The Bowden legacy at Tigerland is indeed a rich one, with three of Mike’s sons – Sean, Joel and Patrick – following in his Yellow and Black footsteps and playing senior football for the Club.
Mike Bowden joined Richmond from St Kevin’s College in the mid-1960s and played under-19s football initially with the Tigers, before deciding to quit the game and become a priest.
He spent two years studying to be a priest at Corpus Christi College at Werribee, but returned home at Christmas and advised his parents that he wasn’t going back there.
Bowden’s father subsequently contacted legendary Richmond secretary, Graeme Richmond, who told him, ‘If your son’s got a jock strap and runners he can come down to train’.

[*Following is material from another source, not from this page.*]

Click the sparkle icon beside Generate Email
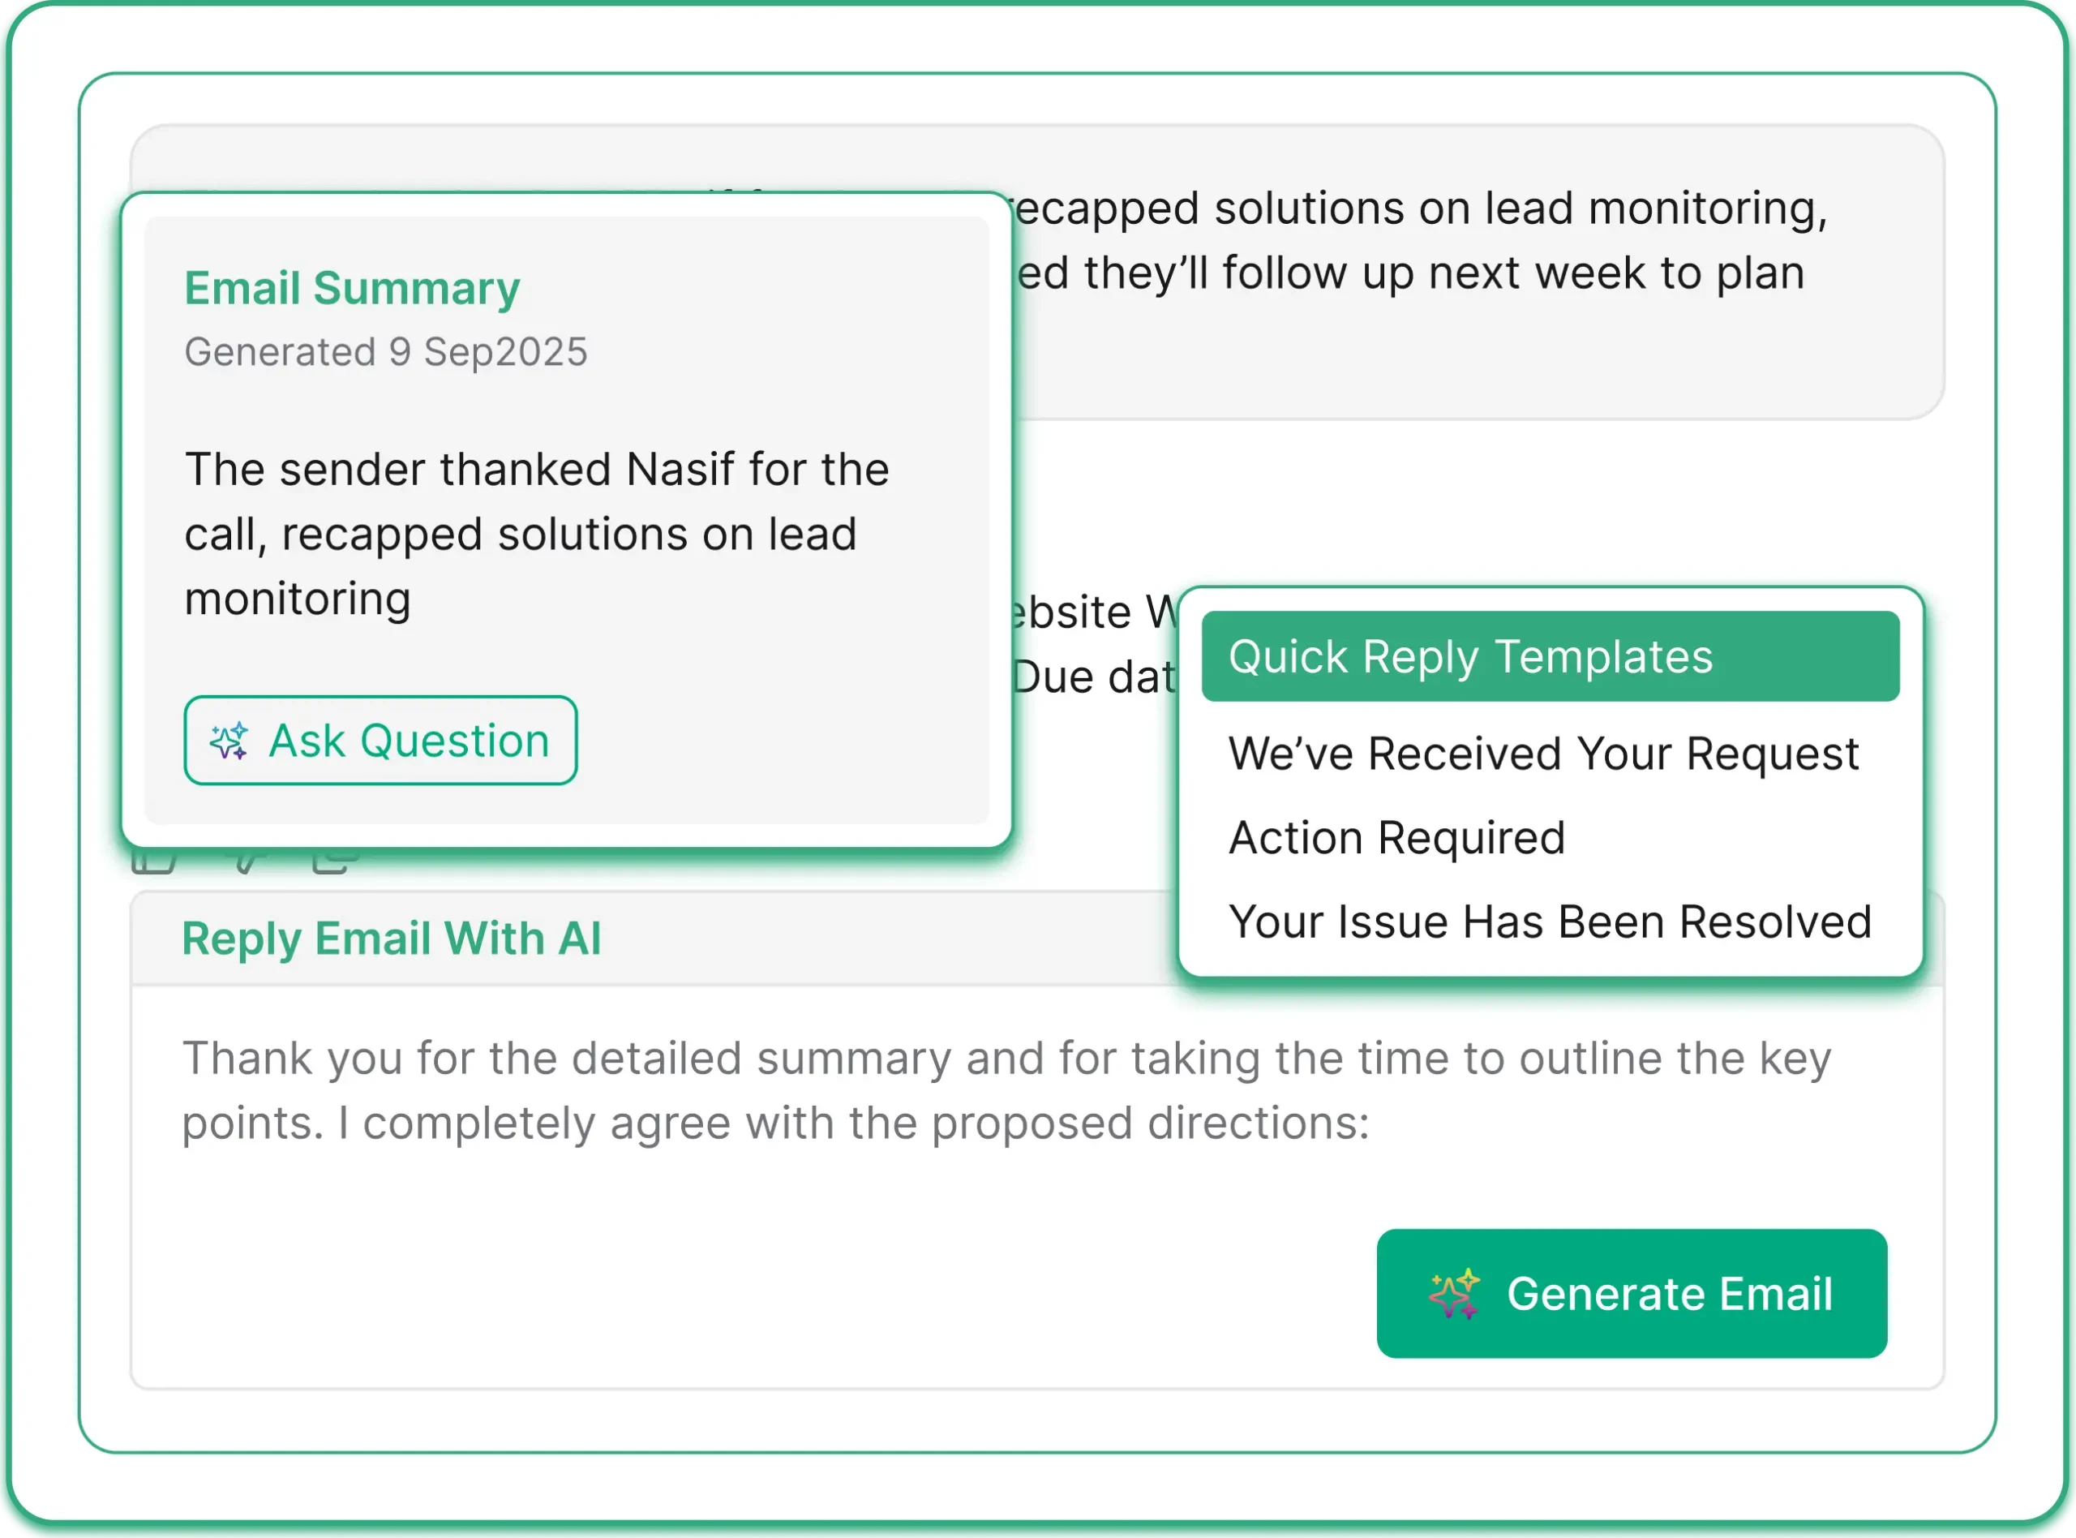[1455, 1293]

That afternoon, Mike Bowden was out on the training track alongside experienced, top-notch Tigers such as Fred Swift, Roger Dean, Neville Crowe, Paddy Guinane, John Northey, Mike Patterson and Billy Brown.
He made his senior league debut in Round 8 of the 1967 season against Collingwood and played a further six games at the highest level with Richmond that year, covering for injured ruck-rover Alan ‘Bull’ Richardson.
The following season, Bowden cemented his place in the Tigers’ senior side as a permanent replacement for Bull.
Just like Bull, he was a creative ruck-rover, who brought teammates into the play with intelligent use of handball.
In 1969, Bowden had a total of 194 handballs from 20 games – a staggering 40 more than any other player in the competition despite missing the first three games of the season.
With his exemplary work ethic, team-first attitude, ability to bore into packs to win possession, and slick use of the ball by hand, he became an integral part of Richmond’s plans for premiership success in 1969.
That came to fruition in glorious fashion, with the Tigers belting Geelong in the first semi-final, accounting for Collingwood in the preliminary final, and then defeating Carlton in the Grand Final.
Bowden had 19 disposals on that one day in September ’69, nine of them handballs, which, not surprisingly, was a game-high total.
He played two more seasons at Richmond after that, captaining the reserves to the premiership in what was his last game for the Club in 1971.
That, however, was far from Mike Bowden’s last game of football as a player.
You have to fast-forward all the way through to 1996, when he was 49 years of age, for that to occur, playing in the reserves with the Rovers Football Club in Alice Springs.
In between, he’d also pulled the boots on for clubs such as Robinvale, Camberwell, Red Cliffs, Mildura and Wests Alice Springs.
We, at Tigerland, extend our deepest sympathy to Mike’s wife Judy, daughter Majella, sons Sean, Rhett, Kane, Joel, Patrick and Charlie, and all other members of the Bowden family.